Then taking needle and thread, she began basting them for sewing, a white and colored one together. Oh, what a pile there was of basted pieces, ready for me to learn overhand, or “over ’n over” as I used to call it. I thought there was enough for a quilt. Should I have to sew it all? I was in despair. But my grandmother was much pleased with the show. “There!” she said, “when you finish those, I shall prepare some more, and if you are industrious, you will have enough for a quilt by spring, and then I will have a quilting and you can take home to your mother a sample of the work you have done.”

Somehow this picture did not allure me. I thought only of the weary, weary hours of sewing I should have to do.

Well, that very day she sent to the store and had a thimble bought for me, and that afternoon after school I began my quilt under her eye. I must have a regular “stint,” she said, and it was to be—at first—one of those dreadful blocks, at least four inches of over-and-over stitches! This was to be done the first thing after school, before I could go out to play.

I won’t tell you of the tears I shed over those blocks, of the bad stitches I had to pick out and do over, of the many times I had to go and wash my hands because of dirty thread. I thought my grandmother the most cruel taskmaster in the world.

And the patchwork was not all. When she found that I could not even knit, and that I was accustomed at home to read all the long winter evenings before my bedtime at eight, she said at once that so much reading was not good for me, and I must have some knitting. So she had some red yarn bought, and some steel needles, and “set up” a stocking big enough for my little brother, cheering me, as she thought, by telling me that if I paid proper attention to it, I could knit a pair of stockings for him before spring. My evening “stint” was six times around the stocking-leg.

These two tasks, which my grandmother never failed to exact from me, made life a burden to me. How I hated them! how naughty I was! How I used to break my needles and lose my spool of thread, and ravel my knitting to make a diversion in the dreary round, forgetting that all these hindrances only prolonged my hours of labor, for every stitch of my task must be finished before she would release me.

I brooded over my hardships till I became really desperate, and so was in a fit state to agree to a plan proposed by a schoolmate—to run away. She too had troubles at home; her mother made her help in the housework; she had to wash dishes when she wanted to play out of doors.

We compared notes and made up our minds that we were persecuted and abused, and we wouldn’t stand it any longer. We were not quite so silly as to think of a serious runaway, but we wanted to get rid of our tasks for one day at least; and besides it was spring now and the woods were full of flowers, which I loved, next to books, best of anything in the world.

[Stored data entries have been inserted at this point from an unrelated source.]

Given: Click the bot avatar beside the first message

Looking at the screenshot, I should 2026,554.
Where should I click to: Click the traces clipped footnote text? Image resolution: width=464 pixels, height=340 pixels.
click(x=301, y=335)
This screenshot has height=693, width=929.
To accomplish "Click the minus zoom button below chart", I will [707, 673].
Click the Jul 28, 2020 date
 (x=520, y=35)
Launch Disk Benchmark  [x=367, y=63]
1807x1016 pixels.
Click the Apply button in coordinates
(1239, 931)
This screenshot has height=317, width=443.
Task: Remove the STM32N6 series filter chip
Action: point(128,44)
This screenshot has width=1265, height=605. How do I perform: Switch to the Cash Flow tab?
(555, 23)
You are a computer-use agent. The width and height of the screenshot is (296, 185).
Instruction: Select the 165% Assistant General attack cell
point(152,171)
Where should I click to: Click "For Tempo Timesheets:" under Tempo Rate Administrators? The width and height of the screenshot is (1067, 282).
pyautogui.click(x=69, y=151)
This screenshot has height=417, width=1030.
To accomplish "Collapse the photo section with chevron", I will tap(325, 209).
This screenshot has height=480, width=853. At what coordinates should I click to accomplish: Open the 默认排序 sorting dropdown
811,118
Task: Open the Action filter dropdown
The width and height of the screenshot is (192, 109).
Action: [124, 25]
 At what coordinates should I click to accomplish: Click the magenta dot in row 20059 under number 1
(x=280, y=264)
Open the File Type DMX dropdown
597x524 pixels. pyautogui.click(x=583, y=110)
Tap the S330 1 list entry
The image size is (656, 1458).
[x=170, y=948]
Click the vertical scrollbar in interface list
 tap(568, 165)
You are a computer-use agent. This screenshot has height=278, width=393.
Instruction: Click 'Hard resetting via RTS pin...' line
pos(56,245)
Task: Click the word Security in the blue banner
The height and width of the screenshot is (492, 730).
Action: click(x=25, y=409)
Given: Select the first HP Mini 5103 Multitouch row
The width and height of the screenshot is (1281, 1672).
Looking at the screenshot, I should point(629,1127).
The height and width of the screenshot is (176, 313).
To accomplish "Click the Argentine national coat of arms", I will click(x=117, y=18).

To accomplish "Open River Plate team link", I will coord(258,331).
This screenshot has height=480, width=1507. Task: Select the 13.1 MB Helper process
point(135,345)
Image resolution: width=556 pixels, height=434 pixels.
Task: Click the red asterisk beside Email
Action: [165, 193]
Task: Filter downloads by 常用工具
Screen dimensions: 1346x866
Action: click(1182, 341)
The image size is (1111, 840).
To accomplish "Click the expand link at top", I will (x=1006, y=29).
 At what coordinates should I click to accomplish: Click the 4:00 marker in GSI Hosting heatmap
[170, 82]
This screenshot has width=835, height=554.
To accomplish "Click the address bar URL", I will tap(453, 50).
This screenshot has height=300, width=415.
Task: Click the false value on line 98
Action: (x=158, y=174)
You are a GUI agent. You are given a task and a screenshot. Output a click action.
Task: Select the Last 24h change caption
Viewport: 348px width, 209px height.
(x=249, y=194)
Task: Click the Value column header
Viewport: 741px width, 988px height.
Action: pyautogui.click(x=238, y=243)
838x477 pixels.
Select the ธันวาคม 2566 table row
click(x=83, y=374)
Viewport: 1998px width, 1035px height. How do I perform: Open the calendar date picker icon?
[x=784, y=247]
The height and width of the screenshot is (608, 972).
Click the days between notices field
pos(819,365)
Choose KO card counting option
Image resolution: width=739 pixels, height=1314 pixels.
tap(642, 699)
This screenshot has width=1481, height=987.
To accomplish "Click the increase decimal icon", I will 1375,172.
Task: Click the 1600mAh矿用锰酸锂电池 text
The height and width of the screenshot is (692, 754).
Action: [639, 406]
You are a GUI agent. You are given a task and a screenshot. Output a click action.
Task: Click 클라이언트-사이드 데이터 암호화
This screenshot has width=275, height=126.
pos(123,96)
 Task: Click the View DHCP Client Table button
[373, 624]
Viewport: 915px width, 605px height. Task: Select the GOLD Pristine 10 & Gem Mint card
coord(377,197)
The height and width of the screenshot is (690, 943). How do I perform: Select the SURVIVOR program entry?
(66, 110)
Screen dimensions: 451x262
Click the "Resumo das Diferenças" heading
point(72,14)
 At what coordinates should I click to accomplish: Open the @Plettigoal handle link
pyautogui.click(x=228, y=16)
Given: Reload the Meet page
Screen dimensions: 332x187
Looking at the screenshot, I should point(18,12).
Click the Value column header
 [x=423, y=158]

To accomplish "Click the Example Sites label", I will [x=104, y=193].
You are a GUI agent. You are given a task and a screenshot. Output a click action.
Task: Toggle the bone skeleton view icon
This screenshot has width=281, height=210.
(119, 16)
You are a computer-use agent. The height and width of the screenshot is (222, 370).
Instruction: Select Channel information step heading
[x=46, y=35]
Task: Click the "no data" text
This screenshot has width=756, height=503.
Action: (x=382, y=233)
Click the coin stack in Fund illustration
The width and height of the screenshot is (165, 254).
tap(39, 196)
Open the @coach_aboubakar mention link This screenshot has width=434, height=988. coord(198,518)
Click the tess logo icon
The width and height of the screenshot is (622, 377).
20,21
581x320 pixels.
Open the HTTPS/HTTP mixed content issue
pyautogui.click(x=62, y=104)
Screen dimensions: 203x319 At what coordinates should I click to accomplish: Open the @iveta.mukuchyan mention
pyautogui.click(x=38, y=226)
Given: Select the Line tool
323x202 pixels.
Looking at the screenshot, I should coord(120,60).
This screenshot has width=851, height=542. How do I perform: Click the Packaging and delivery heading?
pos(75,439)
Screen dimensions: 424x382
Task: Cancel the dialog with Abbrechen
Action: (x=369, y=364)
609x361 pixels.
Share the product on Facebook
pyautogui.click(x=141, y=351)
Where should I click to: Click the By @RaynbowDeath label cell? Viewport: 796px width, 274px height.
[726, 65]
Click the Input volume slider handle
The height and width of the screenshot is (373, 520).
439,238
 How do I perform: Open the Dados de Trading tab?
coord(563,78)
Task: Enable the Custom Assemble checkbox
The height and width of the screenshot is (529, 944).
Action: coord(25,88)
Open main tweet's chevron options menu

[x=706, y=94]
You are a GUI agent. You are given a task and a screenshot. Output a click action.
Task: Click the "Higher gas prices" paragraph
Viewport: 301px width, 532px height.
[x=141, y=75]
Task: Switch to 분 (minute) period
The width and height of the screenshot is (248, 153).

So after school one day we started for the woods instead of for home. We felt very brave and grown-up when we turned into the path that led into the woods, but before the afternoon was over our feelings changed, and we began to feel very wicked, and to dread going home. I thought of my grandmother’s sharp eyes fixed on me, and dreaded what punishment she might inflict, for I knew she believed in punishments that terrified me, such as doubling my daily task, shutting up in a dark closet, and even, I feared, the rod.

Moreover my fault was made worse by the fact that I had lost my schoolbooks which I was taking home for the study-hour in the morning. I had laid them down on a log and was unable to find them again, though we spent hours—it seemed to me—in looking for them.